In my last article, I talked about how you can begin to maximize your audience by appealing to all of the senses, and I spoke about appealing to kinetic, audio, visual, and scent in particular. In theory, this will help you reach 100% of your audience. But as with most elements of writing, it can be done so poorly, that it can fail.

Let’s take an example of how it can be done badly:

Kinetic: As he raced through the woods,

Audio: a songbird squawked up above in the trees.

Visual: Peering up, he saw a shape flapping in the branches,

Smoke: and he caught a strange, pungent scent.

Do you see how bad that is? It fails to give any precise images, and therefore doesn’t communicate at all.

As a reader, you’re wondering who “he” is. He might be a young man, a tiger, or a robot.

As he is racing, is he sprinting, biking, driving or what?

As for the alleged woods, what kind of trees are we talking about: pines or palms or something else?

If a “songbird” squawked, what kind of songbird was it? You might imagine a squawk, but if you do, you’re probably imaging a jay or a member of the parrot family—which aren’t really songbirds.

As he peers up, can you really envision a “shape” flapping in the branches? You don’t even know what kind of tree to imagine, nor the size of the shape, or its proximity. So you probably don’t get much of an image.

And that strange pungent scent—can you smell it? Is it a citronella candle, a dirty diaper, a dead body, or none of the above?

So just because you know what kind of appeals to make, that doesn’t mean that you’re making them artfully. You need to be specific, and you need to word your appeals carefully.

In the example above, instead of saying “he,” maybe I should be more specific—Eleven-year-old Caleb is “jogging” instead of running, and he is racing among “aspen trees” instead of generic woods. He hears the squawk of a “blue jay” and glances up to see the bird flapping among the leaves, diving down to perch on a white aspen branch not ten feet above his head. I might then describe exactly what a male jay looks like—its crested head, the shades of its plumage, how it moves, and so on. Then I might address that “pungent scent” and let the reader know that it is actually the dry, acrid scent of smoke.

In short, just being precise will help your reader become transported into your fictive universe. But there are even better techniques.

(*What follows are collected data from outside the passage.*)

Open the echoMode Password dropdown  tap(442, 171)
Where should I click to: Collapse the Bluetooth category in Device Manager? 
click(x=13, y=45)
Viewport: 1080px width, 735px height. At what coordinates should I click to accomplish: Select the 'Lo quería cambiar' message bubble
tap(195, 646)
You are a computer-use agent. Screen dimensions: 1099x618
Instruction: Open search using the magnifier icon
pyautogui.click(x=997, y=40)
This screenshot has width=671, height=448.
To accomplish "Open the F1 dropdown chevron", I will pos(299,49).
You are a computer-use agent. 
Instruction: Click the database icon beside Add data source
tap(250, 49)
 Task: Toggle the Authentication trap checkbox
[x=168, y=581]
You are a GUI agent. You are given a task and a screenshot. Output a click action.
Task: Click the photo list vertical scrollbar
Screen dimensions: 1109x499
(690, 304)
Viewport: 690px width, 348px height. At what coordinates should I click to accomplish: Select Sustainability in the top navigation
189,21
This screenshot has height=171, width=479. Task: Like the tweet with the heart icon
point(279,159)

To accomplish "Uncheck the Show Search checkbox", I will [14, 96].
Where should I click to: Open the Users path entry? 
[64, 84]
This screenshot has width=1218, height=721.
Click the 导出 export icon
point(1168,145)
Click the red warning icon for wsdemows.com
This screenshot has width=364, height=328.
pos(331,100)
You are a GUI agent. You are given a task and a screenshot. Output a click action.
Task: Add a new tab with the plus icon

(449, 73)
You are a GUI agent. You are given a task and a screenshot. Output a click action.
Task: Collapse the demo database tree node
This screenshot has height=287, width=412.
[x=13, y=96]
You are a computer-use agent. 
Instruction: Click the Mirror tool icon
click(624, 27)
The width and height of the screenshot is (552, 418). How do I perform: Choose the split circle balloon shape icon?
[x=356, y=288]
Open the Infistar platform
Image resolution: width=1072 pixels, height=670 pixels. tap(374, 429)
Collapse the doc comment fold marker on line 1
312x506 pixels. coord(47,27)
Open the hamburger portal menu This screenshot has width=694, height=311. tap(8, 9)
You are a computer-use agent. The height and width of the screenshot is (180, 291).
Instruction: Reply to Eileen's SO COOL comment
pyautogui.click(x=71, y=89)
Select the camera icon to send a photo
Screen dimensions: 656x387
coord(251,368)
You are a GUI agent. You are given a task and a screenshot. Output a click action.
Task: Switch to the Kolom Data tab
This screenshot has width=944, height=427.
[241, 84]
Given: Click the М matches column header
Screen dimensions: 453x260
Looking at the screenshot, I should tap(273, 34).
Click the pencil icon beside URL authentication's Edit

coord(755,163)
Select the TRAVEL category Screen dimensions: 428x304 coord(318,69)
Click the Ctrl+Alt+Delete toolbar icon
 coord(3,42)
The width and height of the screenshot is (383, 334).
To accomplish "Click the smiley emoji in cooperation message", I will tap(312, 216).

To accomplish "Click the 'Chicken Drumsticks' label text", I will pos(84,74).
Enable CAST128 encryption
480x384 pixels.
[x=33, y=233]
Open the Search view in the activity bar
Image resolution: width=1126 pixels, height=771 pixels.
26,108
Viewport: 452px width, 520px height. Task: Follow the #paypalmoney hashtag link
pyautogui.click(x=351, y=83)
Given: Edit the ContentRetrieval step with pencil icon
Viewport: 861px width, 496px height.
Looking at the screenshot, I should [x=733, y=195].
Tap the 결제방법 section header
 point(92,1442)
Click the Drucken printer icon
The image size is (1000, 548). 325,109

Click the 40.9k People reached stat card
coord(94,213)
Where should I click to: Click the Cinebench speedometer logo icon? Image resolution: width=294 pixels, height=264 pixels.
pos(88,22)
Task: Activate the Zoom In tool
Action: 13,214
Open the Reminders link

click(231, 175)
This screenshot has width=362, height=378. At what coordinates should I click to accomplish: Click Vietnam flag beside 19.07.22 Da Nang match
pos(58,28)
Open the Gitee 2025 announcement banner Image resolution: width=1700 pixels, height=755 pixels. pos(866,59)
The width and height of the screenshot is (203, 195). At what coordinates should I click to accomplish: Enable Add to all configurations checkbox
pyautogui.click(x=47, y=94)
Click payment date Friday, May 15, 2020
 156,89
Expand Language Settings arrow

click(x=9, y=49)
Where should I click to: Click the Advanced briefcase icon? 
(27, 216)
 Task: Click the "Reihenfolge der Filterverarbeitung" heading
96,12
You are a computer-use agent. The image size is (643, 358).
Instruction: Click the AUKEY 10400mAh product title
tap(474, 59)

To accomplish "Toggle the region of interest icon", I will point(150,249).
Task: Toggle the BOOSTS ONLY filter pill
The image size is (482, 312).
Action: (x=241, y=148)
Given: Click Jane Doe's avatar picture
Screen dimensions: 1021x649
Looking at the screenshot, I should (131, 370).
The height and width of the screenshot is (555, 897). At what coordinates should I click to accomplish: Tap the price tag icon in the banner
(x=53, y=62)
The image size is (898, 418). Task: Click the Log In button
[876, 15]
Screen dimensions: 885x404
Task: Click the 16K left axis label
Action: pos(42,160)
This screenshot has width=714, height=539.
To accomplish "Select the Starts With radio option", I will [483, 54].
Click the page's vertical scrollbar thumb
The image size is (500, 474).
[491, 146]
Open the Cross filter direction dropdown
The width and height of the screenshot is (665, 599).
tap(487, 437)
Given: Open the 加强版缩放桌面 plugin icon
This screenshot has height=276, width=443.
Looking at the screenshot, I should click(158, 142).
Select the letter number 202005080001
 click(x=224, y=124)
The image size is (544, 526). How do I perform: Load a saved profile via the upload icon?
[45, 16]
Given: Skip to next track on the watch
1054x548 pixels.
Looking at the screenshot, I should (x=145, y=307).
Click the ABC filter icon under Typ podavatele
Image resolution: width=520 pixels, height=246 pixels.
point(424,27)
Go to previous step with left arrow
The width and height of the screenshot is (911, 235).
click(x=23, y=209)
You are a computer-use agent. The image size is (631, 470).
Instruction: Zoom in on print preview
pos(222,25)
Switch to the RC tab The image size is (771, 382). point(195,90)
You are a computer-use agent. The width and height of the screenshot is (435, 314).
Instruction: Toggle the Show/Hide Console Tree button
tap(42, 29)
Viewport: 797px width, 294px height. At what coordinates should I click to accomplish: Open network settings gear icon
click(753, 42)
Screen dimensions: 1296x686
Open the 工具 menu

For example, in some cases you might find that a sound can be described more evocatively by a metaphor or a simile than a mere description. “The keening howl that came from the kitchen sounded more like a wolf than a human. The call was almost a moan, like something floating over the snow during a full moon, full of hunger and bereavement, rising and falling in ululating tones. I raced into the kitchen to see a woman’s form kneeling upon the floor, almost as if in prayer, and it took me several moments to realize that it Sarah, and that at her knees lay the body of our five-year-old daughter.”

So an appeal to a sense can be quite long, and indeed you might put two or three appeals to the same sense in a row, comparing and contrasting an image so that you heighten the effect.

My point here is that just appealing to the senses isn’t enough. You have to look at each appeal and ask yourself, “Is this enough to bring this image to life, to make it concrete in the reader’s mind?”

And yet, even if you use all of the KAV images properly, it still won’t bring your story to life. Not completely. You see, as I mentioned a couple of weeks ago, we humans respond to more than just sights and smells and sounds. We also have touch and taste. Our perception of the world is colored by emotions, and peppered with thoughts and observations.

So we have to bring in the protagonist’s thoughts and motivations, deal with his or her emotional state, and bring in touch.

It might almost seem as if the art of writing relies upon the reader substituting one sensory input for another. The reader is sitting in a chair, and through words we as writers try to transport her to a hammock on the beach. She hears the drone of her air conditioner, and we substitute the cries of gulls and the shush of waves lapping the sand. She sees a book in her hand with black lines on white paper, and we lovingly create images of palm trees and cerulean waters.

But even that is not enough. In telling a story, we don’t just substitute the reader’s reality for the author’s imagined world. The author must actually provide a story that excites and teases a reader from one sentence to the next, building toward delivering a massive climax, creating surprise and wonder, worry and intrigue, working toward an epiphany so grand that ultimately it doesn’t just entertain the reader, it literally transforms the reader.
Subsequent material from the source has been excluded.